Replicating RNA vaccination elicits an unexpected immune response that efficiently protects mice against lethal Crimean-Congo hemorrhagic fever virus challenge

Autor: Shanna S. Leventhal, Kimberly Meade-White, Deepashri Rao, Elaine Haddock, Jacqueline Leung, Dana Scott, Jacob Archer, Samantha Randall, Jesse H. Erasmus, Heinz Feldmann, David W. Hawman
Jazyk: angličtina
Rok vydání: 2022
Předmět:
Zdroj: EBioMedicine, Vol 82, Iss , Pp 104188- (2022)
Druh dokumentu: article
ISSN: 2352-3964
DOI: 10.1016/j.ebiom.2022.104188
Popis: Summary: Background: Crimean-Congo hemorrhagic fever virus is the cause of a severe hemorrhagic fever with cases reported throughout a wide-geographic region. Spread by the bite of infected ticks, contact with infected livestock or in the health care setting, disease begins as a non-specific febrile illness that can rapidly progress to hemorrhagic manifestations. Currently, there are no approved vaccines and antivirals such as ribavirin have unclear efficacy. Thus treatment is mostly limited to supportive care. Methods: In this report we evaluated an alphavirus-based replicon RNA vaccine expressing either the CCHFV nucleoprotein or glycoprotein precursor in a stringent, heterologous lethal challenge mouse model.
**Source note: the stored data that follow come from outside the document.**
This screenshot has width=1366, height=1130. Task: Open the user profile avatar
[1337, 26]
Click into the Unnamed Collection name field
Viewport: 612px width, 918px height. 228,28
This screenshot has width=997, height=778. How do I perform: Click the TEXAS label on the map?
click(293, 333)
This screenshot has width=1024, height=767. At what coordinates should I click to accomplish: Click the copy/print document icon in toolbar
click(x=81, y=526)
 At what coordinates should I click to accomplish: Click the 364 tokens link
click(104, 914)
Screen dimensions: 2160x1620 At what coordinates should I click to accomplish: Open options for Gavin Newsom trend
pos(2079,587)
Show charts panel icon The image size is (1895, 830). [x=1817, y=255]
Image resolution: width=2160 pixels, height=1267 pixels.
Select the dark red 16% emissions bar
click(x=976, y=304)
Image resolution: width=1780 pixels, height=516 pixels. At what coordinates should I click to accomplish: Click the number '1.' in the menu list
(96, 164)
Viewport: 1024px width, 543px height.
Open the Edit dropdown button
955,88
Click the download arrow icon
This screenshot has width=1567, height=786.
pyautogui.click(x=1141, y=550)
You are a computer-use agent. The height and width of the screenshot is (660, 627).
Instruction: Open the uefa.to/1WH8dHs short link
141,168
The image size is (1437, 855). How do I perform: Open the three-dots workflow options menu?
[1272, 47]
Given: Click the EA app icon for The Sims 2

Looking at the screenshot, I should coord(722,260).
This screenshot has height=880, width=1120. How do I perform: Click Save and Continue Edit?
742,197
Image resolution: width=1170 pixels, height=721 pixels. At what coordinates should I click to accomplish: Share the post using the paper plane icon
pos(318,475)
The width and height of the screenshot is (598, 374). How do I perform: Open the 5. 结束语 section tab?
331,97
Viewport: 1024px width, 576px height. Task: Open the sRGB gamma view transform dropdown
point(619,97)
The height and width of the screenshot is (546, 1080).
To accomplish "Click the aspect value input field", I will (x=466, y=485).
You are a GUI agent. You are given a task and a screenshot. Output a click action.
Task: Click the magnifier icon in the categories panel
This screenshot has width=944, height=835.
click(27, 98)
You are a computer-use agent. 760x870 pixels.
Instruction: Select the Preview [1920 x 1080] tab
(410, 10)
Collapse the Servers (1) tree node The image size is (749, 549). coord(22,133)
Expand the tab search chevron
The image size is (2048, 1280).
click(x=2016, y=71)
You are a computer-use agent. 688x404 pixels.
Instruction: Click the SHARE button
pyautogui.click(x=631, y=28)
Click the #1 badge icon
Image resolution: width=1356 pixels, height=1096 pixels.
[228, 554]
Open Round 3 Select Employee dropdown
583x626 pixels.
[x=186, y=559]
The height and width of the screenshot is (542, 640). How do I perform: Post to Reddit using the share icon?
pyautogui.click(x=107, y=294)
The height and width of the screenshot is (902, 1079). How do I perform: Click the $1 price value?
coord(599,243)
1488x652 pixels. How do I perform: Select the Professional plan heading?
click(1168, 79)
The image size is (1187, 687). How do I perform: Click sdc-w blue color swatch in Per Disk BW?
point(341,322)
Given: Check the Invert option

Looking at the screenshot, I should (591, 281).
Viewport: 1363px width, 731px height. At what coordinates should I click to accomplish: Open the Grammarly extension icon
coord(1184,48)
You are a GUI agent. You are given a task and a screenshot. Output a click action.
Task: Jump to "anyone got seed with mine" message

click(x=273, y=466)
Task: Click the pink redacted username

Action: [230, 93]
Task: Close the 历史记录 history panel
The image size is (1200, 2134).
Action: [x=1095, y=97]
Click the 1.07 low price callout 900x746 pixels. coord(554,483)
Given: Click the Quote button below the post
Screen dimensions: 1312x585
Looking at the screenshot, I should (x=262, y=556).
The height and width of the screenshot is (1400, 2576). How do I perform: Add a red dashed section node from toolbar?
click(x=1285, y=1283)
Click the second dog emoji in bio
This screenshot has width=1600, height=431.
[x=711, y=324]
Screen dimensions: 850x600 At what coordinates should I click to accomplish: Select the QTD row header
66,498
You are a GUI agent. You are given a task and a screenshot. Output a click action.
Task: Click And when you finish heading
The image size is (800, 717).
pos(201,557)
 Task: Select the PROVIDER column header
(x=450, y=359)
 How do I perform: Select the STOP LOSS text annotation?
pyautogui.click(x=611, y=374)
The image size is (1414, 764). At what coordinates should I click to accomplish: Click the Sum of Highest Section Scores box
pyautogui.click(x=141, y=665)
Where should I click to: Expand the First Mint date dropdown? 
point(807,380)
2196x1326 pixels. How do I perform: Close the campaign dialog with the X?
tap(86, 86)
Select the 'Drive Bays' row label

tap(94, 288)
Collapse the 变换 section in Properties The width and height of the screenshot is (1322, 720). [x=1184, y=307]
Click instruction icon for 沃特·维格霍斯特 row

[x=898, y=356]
Findings: Vaccination with the RNA expressing the nucleoprotein alone could confer complete protection against clinical disease, but vaccination with a combination of both the nucleoprotein and glycoprotein precursor afforded robust protection against disease and viral replication. Protection from lethal challenge required as little as a single immunization with 100ng of RNA. Unexpectedly, analysis of the immune responses elicited by the vaccine components showed that vaccination resulted in antibodies against the internal viral nucleoprotein and cellular immunity against the virion-exposed glycoproteins. Interpretation: Cumulatively this vaccine conferred robust protection against Crimean-Congo hemorrhagic fever virus and supports continued development of this vaccine candidate. Funding: This research was supported by the Intramural Research Program of the NIAID/NIH and HDT Bio.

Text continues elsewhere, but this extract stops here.